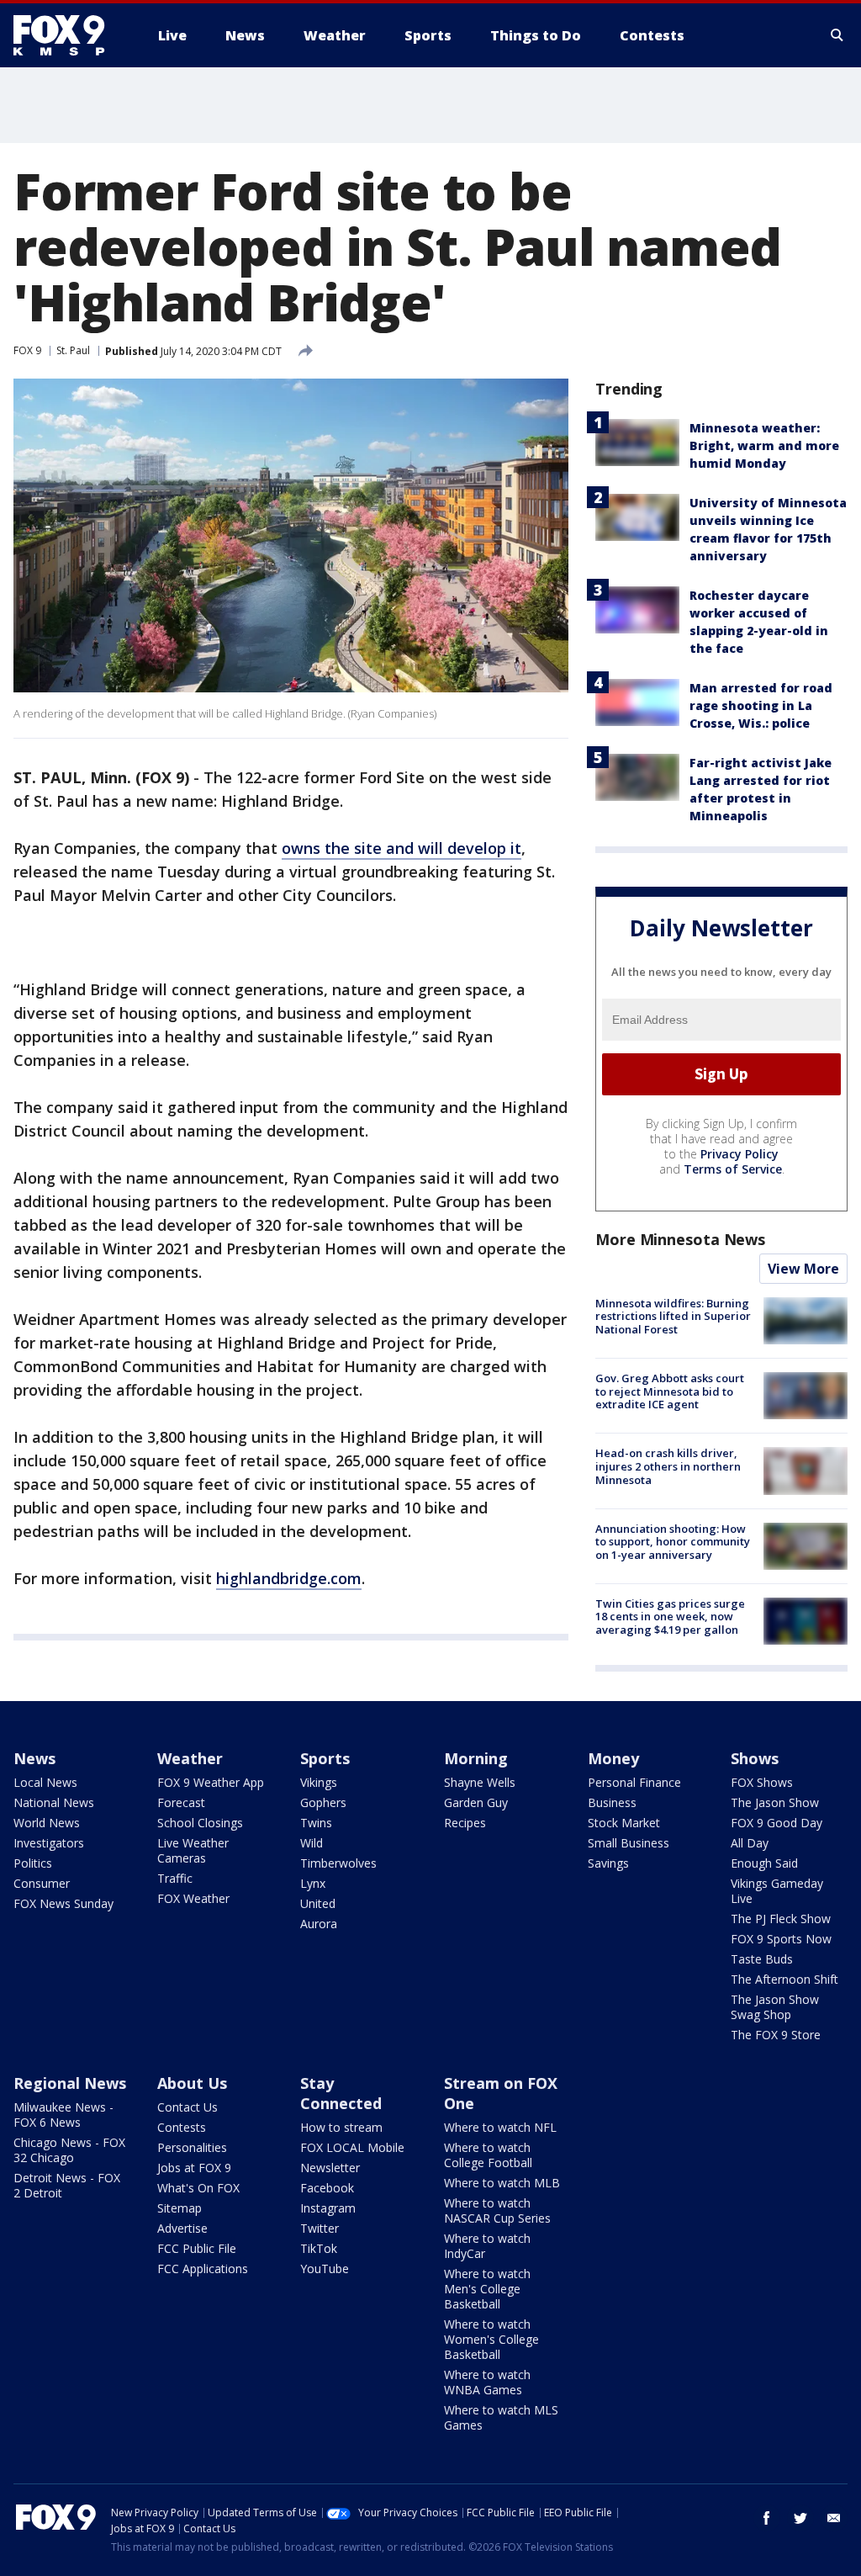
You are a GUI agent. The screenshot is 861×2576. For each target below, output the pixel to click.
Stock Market (624, 1823)
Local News (45, 1782)
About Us (192, 2083)
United (317, 1903)
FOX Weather (193, 1898)
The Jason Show (775, 1802)
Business (612, 1802)
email (834, 2517)
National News (53, 1802)
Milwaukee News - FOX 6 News (63, 2114)
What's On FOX (198, 2188)
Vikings (318, 1782)
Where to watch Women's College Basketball (491, 2339)
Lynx (312, 1883)
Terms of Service (733, 1169)
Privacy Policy (739, 1154)
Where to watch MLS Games (501, 2417)
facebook (766, 2517)
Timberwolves (338, 1863)
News (34, 1758)
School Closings (200, 1823)
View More (803, 1268)
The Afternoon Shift (784, 1979)
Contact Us (187, 2107)
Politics (32, 1863)
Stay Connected (341, 2093)
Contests (181, 2127)
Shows (755, 1758)
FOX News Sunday (63, 1903)
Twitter (319, 2228)
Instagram (328, 2208)
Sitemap (179, 2208)
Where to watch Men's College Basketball (487, 2289)
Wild (311, 1843)
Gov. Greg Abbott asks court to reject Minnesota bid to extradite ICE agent (669, 1391)
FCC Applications (202, 2269)
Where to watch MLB (502, 2183)
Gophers (323, 1802)
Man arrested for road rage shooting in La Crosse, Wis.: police (760, 705)
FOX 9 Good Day (776, 1823)
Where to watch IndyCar (487, 2245)
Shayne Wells (479, 1782)
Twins (316, 1823)
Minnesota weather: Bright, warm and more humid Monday (764, 445)
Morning (476, 1758)
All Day (750, 1843)
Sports (325, 1758)
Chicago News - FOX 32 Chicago (69, 2149)
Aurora (318, 1924)
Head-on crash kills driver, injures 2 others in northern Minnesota (668, 1466)
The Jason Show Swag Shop (775, 2006)
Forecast (181, 1802)
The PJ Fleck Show (781, 1919)
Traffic (175, 1878)
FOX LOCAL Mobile (352, 2147)
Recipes (465, 1823)
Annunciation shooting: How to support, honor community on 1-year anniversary (672, 1541)
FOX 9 (27, 350)
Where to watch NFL (500, 2127)
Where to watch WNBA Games (487, 2382)
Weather (190, 1758)
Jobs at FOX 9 (194, 2168)
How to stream (341, 2127)
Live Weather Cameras (193, 1850)
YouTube (324, 2269)
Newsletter (330, 2168)
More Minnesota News (680, 1239)
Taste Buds (762, 1959)
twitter (800, 2517)
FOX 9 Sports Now (781, 1939)
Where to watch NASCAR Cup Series (497, 2210)
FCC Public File (196, 2248)
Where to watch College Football (488, 2155)
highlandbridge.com (289, 1578)
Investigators (48, 1843)
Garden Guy (476, 1802)
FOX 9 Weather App (210, 1782)
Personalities (192, 2147)
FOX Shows (762, 1782)
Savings (608, 1863)
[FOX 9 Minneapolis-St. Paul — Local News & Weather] (68, 35)
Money (613, 1758)
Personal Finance (634, 1782)
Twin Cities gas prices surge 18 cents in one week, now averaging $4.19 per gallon (670, 1616)
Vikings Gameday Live (777, 1890)
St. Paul (73, 350)
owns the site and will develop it (401, 848)
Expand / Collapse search (837, 35)
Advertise (182, 2228)
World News (46, 1823)
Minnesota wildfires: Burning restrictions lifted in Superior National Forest (673, 1316)
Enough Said (764, 1863)
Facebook (327, 2188)
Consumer (41, 1883)
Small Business (628, 1843)
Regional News (69, 2083)
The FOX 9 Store (776, 2035)
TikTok (318, 2248)
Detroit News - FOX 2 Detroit (66, 2185)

□ □ □ □ □ □ □

Work order: Using only the listing above, restate exactly the lines from the line containing "Where to watch IndyCar (487, 2245)" through the line containing "World News (46, 1823)", both included.

The answer:
Where to watch IndyCar (487, 2245)
Shayne Wells (479, 1782)
Twins (316, 1823)
Minnesota weather: Bright, warm and more humid Monday (764, 445)
Morning (476, 1758)
All Day (750, 1843)
Sports (325, 1758)
Chicago News - FOX 32 Chicago (69, 2149)
Aurora (318, 1924)
Head-on crash kills driver, injures 2 others in northern Minnesota (668, 1466)
The Jason Show Swag Shop (775, 2006)
Forecast (181, 1802)
The PJ Fleck Show (781, 1919)
Traffic (175, 1878)
FOX LOCAL Mobile (352, 2147)
Recipes (465, 1823)
Annunciation shooting: How to support, honor community on 1-year anniversary (672, 1541)
FOX 9 (27, 350)
Where to watch NFL (500, 2127)
Where to watch WNBA Games (487, 2382)
Weather (190, 1758)
Jobs at FOX 9 (194, 2168)
How to stream (341, 2127)
Live Weather Cameras (193, 1850)
YouTube (324, 2269)
Newsletter (330, 2168)
More Minnesota News (680, 1239)
Taste Buds (762, 1959)
twitter (800, 2517)
FOX 9 Sports Now (781, 1939)
Where to watch NASCAR Cup Series (497, 2210)
FCC Public File (196, 2248)
Where to watch College Football (488, 2155)
highlandbridge.com (289, 1578)
Investigators (48, 1843)
Garden Guy (476, 1802)
FOX 9 Weather App (210, 1782)
Personalities (192, 2147)
FOX Shows (762, 1782)
Savings (608, 1863)
[FOX 9 Minneapolis-St. Paul — Local News & Weather] (68, 35)
Money (613, 1758)
Personal Finance (634, 1782)
Twin Cities gas prices surge 18 cents in one week, now averaging $4.19 per gallon (670, 1616)
Vikings Gameday Live (777, 1890)
St. Paul (73, 350)
owns the site and will develop it (401, 848)
Expand / Collapse search (837, 35)
Advertise (182, 2228)
World News (46, 1823)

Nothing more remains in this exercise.